We generated record M&A advisory fees notably in our healthcare vertical, reflecting successful outcomes from our Coker and H2C teams, combined with strong business lending and syndication revenue. These items were partially offset by lower corporate bond fees.
We also generated solid fee revenue growth in treasury management, card and processing and wealth and asset management, where we generated record net AUM inflows in both the fourth quarter and the full year. We were recently recognized as one of the world's best private banks for the third consecutive year by Global Finance Magazine and our results reflected.
Additionally, Mortgage banking revenue decreased $51 million compared to the third quarter, which included a $12 million unfavorable impact from our decision to retain $350 million of retail production during the quarter.
Compared to the year ago quarter, adjusted noninterest income increased 2% with improvement in every single fee caption reflecting both the underlying strength in our lines of business as well as the robust economic rebound over the past year. Noninterest income represented 40% of total revenue in the fourth quarter.

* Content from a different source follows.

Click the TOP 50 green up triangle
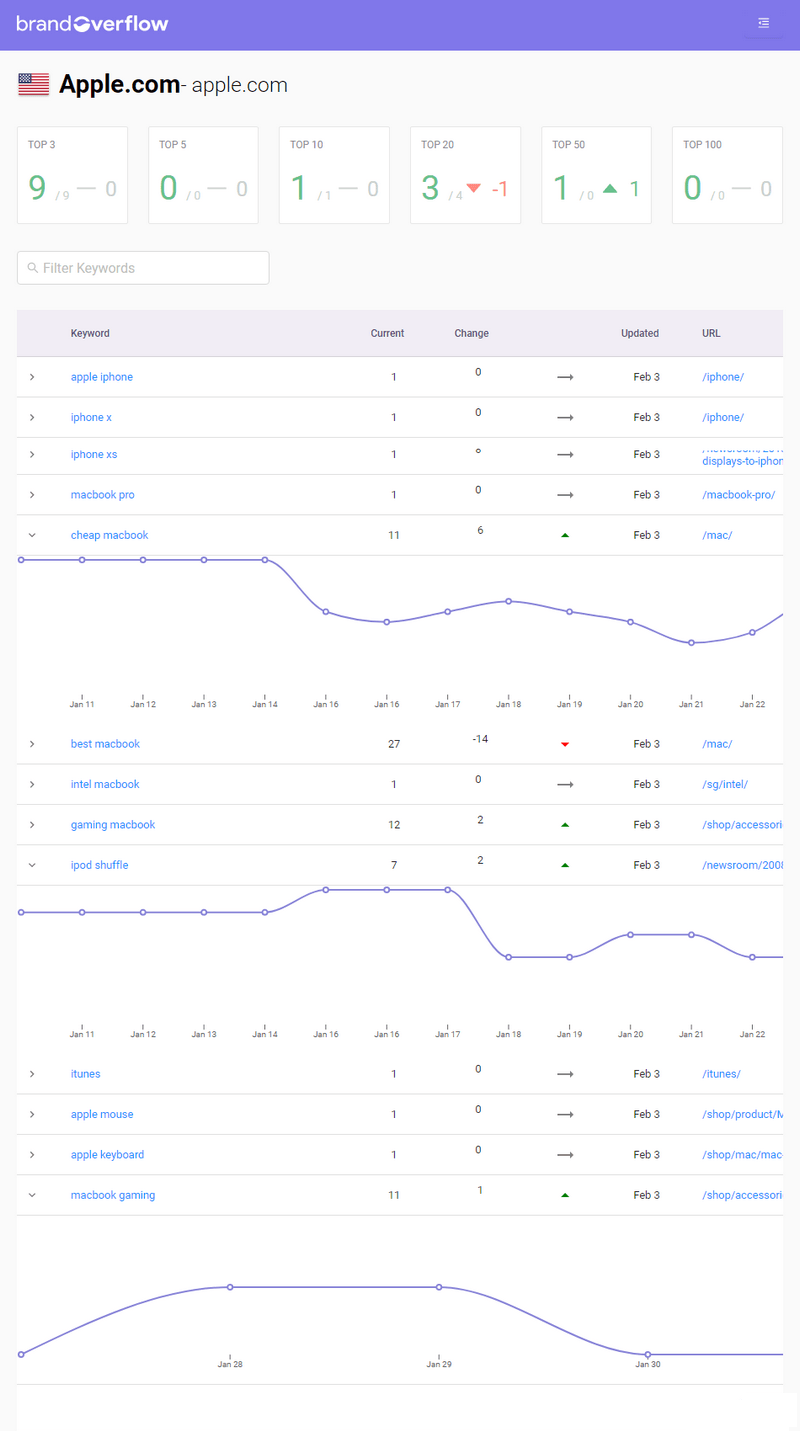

Reported noninterest expenses decreased 2% compared to the year ago quarter, primarily driven by lower occupancy expense as well as lower processing expense reflecting contract renegotiations.
Adjusted expenses increased 2%, driven by higher performance-based compensation, reflecting strong business results from record AUM inflows and commercial loan production, elevated medical benefits due to pandemic, loan servicing expenses and continued technology investments.
Our expenses this quarter included mark-to-market impacts associated with nonqualified deferred compensation of $10 million compared to less than $1 million last quarter. For the full year, total adjusted fees increased 8% compared to just 2.5% expense growth.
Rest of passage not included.